## Prompt
The answer should be each line from the entries below that has the word "pixels" in it.

## Dataset excerpts
# # # # #
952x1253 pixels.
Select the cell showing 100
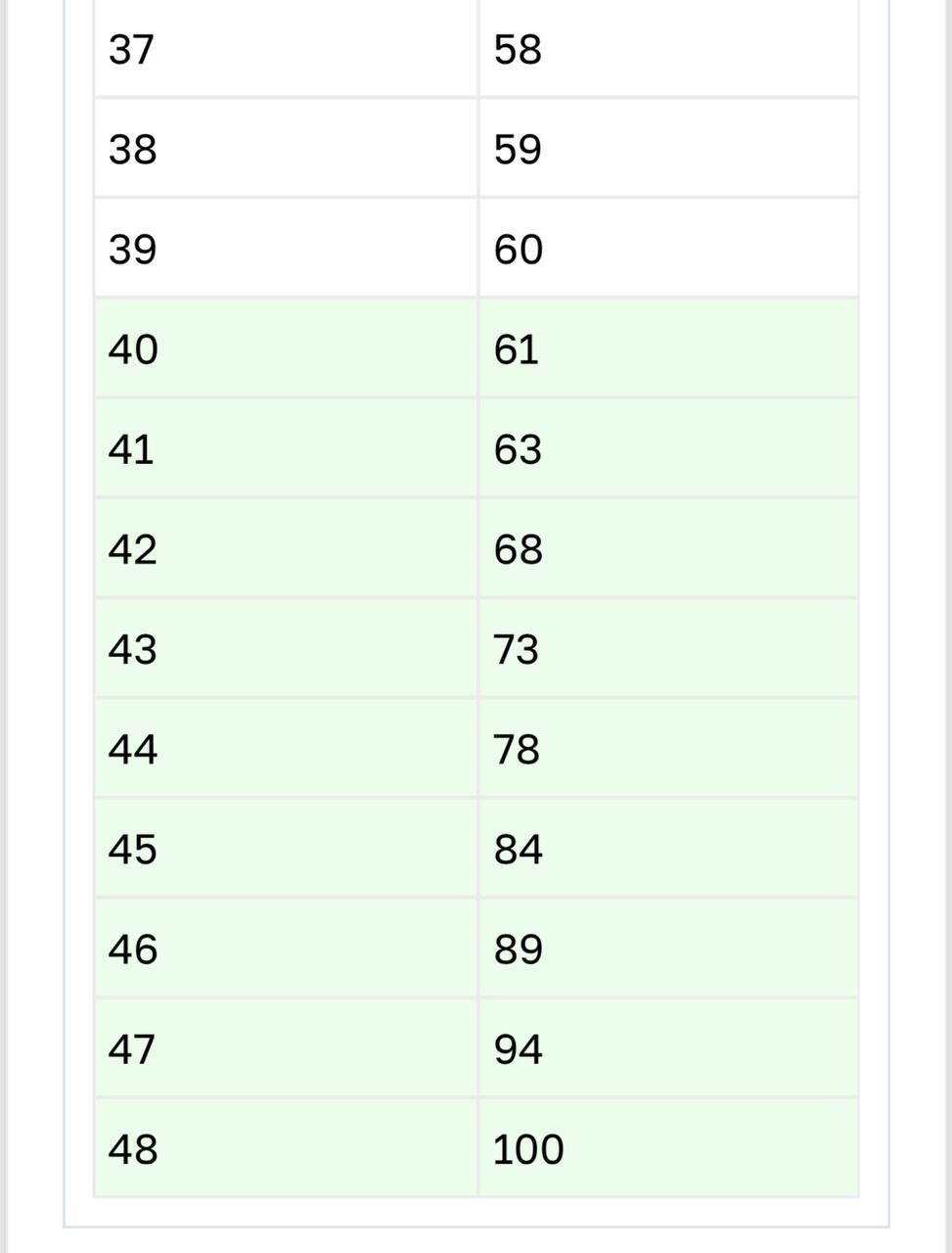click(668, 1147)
# # # # #
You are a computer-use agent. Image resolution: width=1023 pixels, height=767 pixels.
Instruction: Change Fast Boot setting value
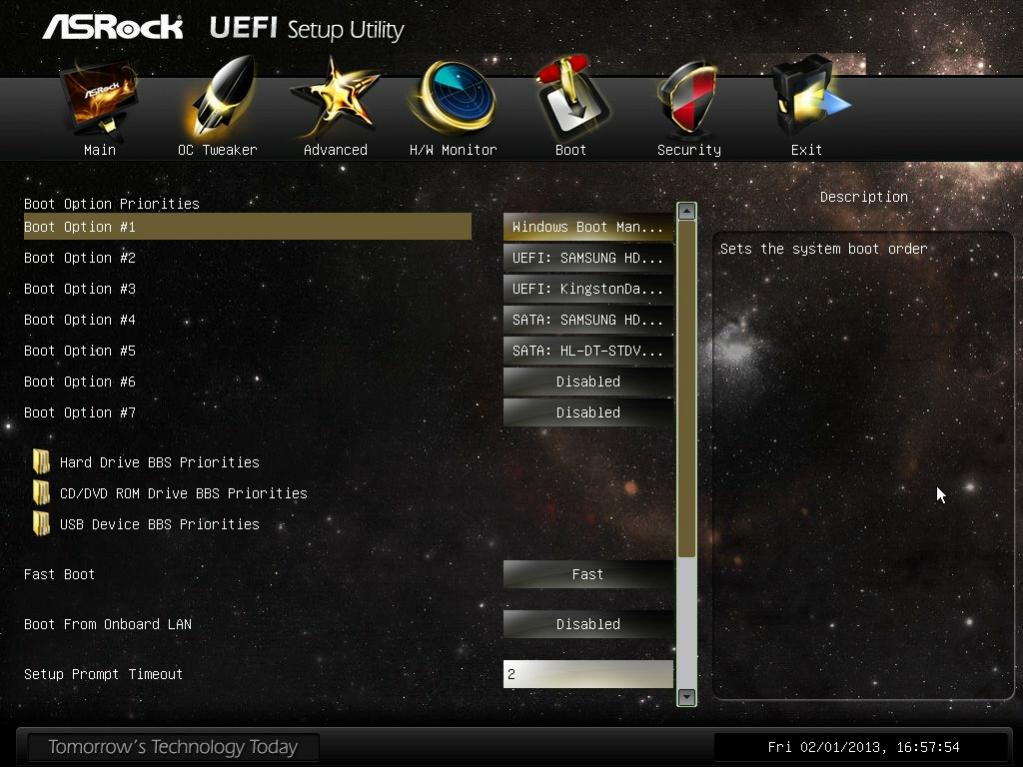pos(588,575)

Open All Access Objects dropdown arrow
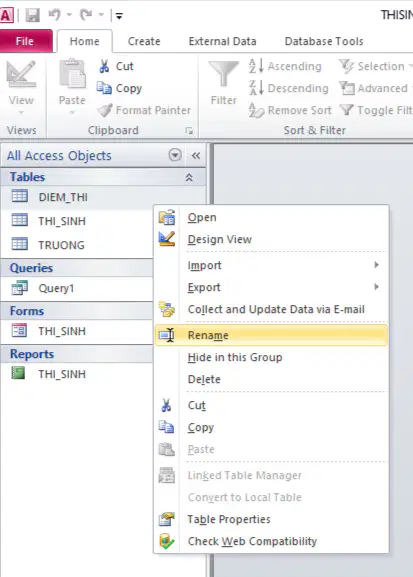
# # # # #
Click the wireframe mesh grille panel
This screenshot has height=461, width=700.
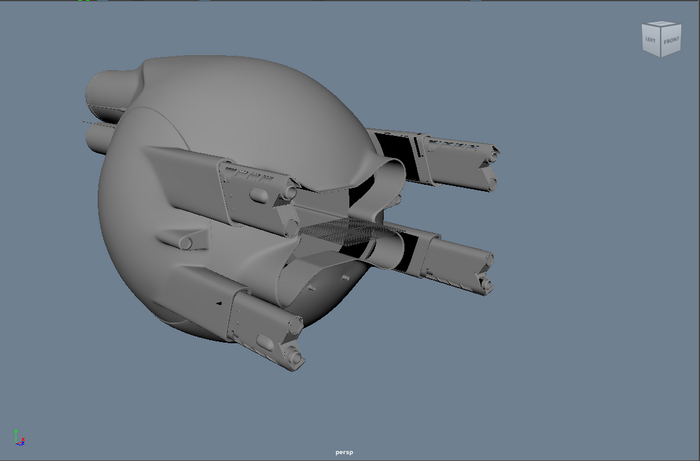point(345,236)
# # # # #
## Response below
952x1253 pixels.
You are a computer-use agent. Image resolution: width=1023 pixels, height=767 pixels.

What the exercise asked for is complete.